Mutations in the transcription factor GATA2 underlie the syndrome of monocytopenia and B- and natural killer (NK)-cell lymphopenia associated with opportunistic infections and cancers. In addition, patients have recurrent and severe viral infections. NK cells play a critical role in mediating antiviral immunity. Human NK cells are thought to mature in a linear fashion, with the CD56(bright) stage preceding terminal maturation to the CD56(dim) stage, considered the most enabled for cytotoxicity. Here we report an NK cell functional defect in GATA2-deficient patients and extend this genetic lesion to what is considered to be the original NK cell-deficient patient. In most cases, GATA2 deficiency is accompanied by a severe reduction in peripheral blood NK cells and marked functional impairment. The NK cells detected in peripheral blood of some GATA2-deficient patients are exclusively of the CD56(dim) subset, which is recapitulated on in vitro NK cell differentiation. In vivo, interferon α treatment increased NK cell number and partially restored function but did not correct the paucity of CD56(bright) cells. Thus, GATA2 is required for the maturation of human NK cells and the maintenance of the CD56(bright) pool in the periphery. Defects in GATA2 are a novel cause of profound NK cell dysfunction.

Figures

Figure 1
Figure 1
GATA2-deficient patients have defective NK cell cytotoxicity. NK cell functional activity was measured against susceptible K562 target cells in the presence of IL-2 where indicated (dashed line) using PBMCs isolated from whole blood. PBMCs from 5 patients (blue) were evaluated in combination with gender-matched controls (red).
Figure 2
Figure 2
Reduced frequency of CD56+CD3− NK cells and enrichment of the CD56dim NK cell subset in GATA2 patients. Analysis of PBMCs from whole blood by FACS. Cells were (A) gated on lymphocytes, (B) further gated on CD56+CD3−, and (C) then analyzed for CD56 density with the aid of CD16 to identify CD56dim populations. (Bottom) One representative healthy donor control is shown.
Figure 3
Figure 3
Expression of NK cell surface markers.

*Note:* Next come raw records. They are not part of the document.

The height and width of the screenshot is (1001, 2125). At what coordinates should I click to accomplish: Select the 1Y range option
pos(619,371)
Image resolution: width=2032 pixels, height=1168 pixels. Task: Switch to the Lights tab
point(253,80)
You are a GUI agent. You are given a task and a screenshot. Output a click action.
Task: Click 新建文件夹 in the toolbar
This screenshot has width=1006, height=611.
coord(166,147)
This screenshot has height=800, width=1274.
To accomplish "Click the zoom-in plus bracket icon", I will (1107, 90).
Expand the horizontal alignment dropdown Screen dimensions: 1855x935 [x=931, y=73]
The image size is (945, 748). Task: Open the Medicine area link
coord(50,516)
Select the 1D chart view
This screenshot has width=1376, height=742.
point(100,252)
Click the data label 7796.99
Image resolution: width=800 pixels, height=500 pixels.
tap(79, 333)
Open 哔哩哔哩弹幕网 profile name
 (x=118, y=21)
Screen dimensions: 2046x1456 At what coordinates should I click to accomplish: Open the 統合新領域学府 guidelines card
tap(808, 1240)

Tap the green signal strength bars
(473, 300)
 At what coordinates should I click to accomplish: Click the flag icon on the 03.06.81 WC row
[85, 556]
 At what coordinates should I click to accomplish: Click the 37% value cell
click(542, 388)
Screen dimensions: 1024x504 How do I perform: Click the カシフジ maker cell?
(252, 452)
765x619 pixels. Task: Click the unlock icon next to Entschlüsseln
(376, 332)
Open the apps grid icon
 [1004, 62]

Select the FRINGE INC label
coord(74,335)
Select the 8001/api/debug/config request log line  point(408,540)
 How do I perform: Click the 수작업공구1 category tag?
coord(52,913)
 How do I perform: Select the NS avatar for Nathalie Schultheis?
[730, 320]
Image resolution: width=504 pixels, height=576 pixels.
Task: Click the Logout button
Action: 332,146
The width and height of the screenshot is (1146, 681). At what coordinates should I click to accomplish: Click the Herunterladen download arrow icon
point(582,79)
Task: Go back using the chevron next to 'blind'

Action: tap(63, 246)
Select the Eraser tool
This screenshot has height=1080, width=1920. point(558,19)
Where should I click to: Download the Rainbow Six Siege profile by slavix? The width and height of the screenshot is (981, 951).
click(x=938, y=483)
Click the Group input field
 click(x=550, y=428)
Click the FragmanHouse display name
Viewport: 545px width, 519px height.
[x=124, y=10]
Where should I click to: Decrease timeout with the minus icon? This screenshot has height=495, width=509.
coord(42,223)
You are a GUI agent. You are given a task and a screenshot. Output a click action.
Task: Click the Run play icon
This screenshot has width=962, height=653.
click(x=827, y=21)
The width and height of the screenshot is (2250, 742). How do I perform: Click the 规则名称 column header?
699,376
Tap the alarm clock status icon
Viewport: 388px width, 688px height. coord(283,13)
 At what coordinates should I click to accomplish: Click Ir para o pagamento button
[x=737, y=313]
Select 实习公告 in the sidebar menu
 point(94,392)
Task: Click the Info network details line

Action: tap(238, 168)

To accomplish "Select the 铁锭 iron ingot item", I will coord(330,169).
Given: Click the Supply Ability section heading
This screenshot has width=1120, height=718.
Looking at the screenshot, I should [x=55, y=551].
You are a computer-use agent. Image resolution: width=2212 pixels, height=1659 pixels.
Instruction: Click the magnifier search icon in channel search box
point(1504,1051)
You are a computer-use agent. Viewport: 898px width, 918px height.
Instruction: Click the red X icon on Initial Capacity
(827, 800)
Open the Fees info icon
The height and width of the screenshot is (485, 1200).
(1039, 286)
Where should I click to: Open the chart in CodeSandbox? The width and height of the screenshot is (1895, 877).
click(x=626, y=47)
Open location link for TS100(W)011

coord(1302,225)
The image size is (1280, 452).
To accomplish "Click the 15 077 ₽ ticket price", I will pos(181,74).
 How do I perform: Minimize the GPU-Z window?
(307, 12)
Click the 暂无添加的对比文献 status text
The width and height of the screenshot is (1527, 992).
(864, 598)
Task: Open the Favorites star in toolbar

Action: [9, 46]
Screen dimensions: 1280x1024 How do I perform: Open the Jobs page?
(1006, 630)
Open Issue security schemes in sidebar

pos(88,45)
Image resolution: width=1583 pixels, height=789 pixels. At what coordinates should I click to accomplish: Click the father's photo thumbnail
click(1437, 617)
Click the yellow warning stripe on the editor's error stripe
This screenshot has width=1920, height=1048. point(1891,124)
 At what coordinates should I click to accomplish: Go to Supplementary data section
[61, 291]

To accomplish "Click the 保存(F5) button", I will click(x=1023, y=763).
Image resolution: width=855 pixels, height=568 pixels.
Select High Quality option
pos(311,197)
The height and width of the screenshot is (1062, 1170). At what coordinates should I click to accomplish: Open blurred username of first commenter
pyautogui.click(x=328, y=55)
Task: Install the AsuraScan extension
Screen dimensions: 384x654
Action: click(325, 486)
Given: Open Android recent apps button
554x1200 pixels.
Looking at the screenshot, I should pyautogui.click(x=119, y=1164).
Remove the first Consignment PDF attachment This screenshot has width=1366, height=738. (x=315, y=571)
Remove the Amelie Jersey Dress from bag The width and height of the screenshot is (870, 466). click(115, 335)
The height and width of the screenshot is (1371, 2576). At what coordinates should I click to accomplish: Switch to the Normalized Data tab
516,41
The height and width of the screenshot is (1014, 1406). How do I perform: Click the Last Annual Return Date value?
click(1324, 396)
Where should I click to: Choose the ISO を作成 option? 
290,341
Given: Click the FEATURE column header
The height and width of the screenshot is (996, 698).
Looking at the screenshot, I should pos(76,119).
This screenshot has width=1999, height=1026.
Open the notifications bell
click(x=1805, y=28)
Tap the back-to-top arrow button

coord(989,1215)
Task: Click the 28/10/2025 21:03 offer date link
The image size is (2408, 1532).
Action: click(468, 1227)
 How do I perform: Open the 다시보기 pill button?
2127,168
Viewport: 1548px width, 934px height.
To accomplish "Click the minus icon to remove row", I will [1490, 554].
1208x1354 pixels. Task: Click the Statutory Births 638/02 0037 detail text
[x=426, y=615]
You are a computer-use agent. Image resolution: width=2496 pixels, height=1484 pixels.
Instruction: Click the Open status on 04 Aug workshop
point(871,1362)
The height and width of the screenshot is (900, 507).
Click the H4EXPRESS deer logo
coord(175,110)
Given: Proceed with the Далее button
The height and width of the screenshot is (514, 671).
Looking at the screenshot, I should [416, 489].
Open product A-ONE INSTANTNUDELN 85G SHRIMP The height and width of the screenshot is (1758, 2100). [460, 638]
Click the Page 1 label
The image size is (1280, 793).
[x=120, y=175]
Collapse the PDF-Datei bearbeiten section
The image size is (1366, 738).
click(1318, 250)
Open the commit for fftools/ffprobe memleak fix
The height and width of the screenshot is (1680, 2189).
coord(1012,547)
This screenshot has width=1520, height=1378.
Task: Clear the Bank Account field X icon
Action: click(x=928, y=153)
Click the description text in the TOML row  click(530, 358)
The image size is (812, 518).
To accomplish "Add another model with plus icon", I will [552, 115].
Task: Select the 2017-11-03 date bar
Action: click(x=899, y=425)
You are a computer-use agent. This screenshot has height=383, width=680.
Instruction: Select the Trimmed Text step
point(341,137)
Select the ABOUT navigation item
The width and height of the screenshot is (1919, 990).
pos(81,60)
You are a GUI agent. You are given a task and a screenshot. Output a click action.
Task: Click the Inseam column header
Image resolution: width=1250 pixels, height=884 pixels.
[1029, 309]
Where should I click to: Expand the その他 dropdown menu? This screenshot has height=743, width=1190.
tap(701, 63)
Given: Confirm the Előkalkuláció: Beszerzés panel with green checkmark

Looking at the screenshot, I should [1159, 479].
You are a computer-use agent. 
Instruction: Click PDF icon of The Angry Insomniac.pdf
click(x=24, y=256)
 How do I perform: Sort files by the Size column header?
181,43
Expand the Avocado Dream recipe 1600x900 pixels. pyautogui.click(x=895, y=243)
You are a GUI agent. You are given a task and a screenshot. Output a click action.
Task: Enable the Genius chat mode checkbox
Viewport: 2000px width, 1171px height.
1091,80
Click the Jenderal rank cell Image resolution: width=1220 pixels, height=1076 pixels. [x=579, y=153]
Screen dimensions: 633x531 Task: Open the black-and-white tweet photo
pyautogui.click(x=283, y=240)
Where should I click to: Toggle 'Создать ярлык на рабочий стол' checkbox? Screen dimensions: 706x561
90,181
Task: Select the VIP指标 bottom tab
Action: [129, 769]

Analysis of NK cells from whole blood using the gating strategy described in Figure 2. Shown are percent positive of CD56+CD3− NK cells for each GATA2-deficient patient and corresponding healthy donor controls with each point representing the value from a single subject. The large horizontal bar denotes the mean and the vertical bar demonstrates the standard deviation. Excluded from analysis are those patients with <1% of NK cells in peripheral blood.
Figure 4
Figure 4
Expression of GATA2 in mature NK cells. B cells, T cells, monocytes, and NK cells (all 106) or 5 × 105 CD56bright or CD56dim NK cells were isolated from peripheral blood of a healthy donor by FACS, lysed, and immunoblotted for (A) GATA2 and (B) actin as a loading control. Shown is 1 of 3 representative experiments. B, CD19+ B cells; M, CD14+ monocytes; MW, molecular weight protein ladder; NK, CD56+CD3− NK cells; T, CD3+ T cells.
Figure 5
Figure 5
GATA2 is required for NK cell differentiation from CD34+ precursors. Highly purified CD34+ hematopoietic precursors from GATA2-deficient patient 3 or a healthy donor were isolated from peripheral blood by FACS and cultured on EL08.1D2 stromal cells in the presence of IL-3, IL-6, IL-7, stem cell factor, Flt3L, and IL-15. After 30 days, cells were isolated and (A) expansion was calculated based on cell number recovered for control (black) and patient (white). (B) Patient cells (black) and control cells (red) were analyzed for CD56 expression. Control cells were 2.3% CD56bright. Isotype control staining is shown in gray. (C) CD56 on (left) control cells or (right) patient cells was analyzed in combination with pan-KIR antibody (bottom).
Figure 6
Figure 6
In vivo–administered IFNα increases NK cell numbers and functionality but does not restore CD56bright insufficiency. PBMCs were isolated from whole blood of patients 7 and 8 before and after initiation of IFNα2b treatment. (A) Patient (blue) or control (red) NK cell cytotoxicity was assayed against susceptible K562 target cells (left) before and (right) after treatment in the presence (dashed) or absence of IL-2 (solid). (B) PBMCs from whole blood were isolated and analyzed by FACS as in Figure 2 (top) before and (bottom) after treatment.